Thanks for your comment. This question is resolved by removing this option. But I need this option ----use_inflight_batching in compilation stage. When you use this option, the option --paged_kv_cache is used by default.
Same issue when run test, any way to solve this with --paged_kv_cache kept?
@xidianwym we recently did memory leak and memory enhancement fix, could you try the latest 0.6.1 or main branch to see if you still see the issue?
And pls note the paged KV cache is supported better in C++ runtime, could you try to run the engine using C++ API or using python binding APIs for C++? See doc https://github.com/NVIDIA/TensorRT-LLM/blob/main/docs/source/gpt_runtime.md
Same issue when run test, any way to solve this with --paged_kv_cache kept? I test with v0.7.1 using baichuan2-7b, without paged_kv_cache, also get OOM after about 50 requests.

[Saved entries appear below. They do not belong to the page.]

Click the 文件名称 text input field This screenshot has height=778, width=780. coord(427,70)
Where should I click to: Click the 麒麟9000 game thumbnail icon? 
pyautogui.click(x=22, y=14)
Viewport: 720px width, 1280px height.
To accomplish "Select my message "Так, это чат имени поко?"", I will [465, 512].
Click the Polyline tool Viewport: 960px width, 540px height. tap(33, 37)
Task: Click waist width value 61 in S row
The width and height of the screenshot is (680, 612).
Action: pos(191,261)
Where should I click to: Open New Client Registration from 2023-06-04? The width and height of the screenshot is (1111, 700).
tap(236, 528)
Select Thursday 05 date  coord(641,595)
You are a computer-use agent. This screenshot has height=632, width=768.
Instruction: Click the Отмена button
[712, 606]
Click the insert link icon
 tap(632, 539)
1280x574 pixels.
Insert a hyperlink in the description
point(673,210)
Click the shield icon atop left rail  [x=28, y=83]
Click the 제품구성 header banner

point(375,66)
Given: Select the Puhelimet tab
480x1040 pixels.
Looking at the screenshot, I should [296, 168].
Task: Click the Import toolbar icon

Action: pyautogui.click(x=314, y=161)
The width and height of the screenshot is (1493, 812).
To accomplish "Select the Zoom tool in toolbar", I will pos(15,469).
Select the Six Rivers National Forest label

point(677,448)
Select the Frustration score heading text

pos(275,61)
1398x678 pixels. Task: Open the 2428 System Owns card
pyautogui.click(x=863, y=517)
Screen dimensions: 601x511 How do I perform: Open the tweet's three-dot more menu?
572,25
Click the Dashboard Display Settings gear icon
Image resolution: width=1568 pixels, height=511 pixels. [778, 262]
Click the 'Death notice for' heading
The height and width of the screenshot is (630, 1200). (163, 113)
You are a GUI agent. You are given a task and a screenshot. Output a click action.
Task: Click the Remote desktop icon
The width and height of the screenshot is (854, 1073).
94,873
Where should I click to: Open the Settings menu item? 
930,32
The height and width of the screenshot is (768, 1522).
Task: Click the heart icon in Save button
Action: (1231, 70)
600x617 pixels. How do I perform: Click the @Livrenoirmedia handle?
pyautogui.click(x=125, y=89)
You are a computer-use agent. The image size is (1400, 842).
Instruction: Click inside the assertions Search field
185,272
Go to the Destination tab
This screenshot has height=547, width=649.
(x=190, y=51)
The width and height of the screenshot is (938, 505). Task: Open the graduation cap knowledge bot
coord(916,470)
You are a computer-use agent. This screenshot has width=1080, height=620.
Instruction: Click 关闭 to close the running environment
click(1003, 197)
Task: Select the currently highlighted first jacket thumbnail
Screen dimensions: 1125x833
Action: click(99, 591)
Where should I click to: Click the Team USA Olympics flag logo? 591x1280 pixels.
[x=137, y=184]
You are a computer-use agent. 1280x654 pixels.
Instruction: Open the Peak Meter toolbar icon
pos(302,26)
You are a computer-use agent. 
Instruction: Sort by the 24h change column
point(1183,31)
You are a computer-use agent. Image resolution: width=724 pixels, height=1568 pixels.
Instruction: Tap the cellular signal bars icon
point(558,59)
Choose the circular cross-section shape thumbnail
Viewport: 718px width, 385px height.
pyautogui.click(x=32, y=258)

I use the code in TensorRT-LLM/examples/baichuan/build.py to compile the Baichuan model with the option of --use_inflight_batching, then I deploy the compiled model using TensorRT-LLM inference service. I perform a stress test to get the QPS value, while I observe that GPU memory usage increases without bound when making repeated calls to GenerationSession.setup(...) and GenerationSession.decode(...) functions. How to solve this question?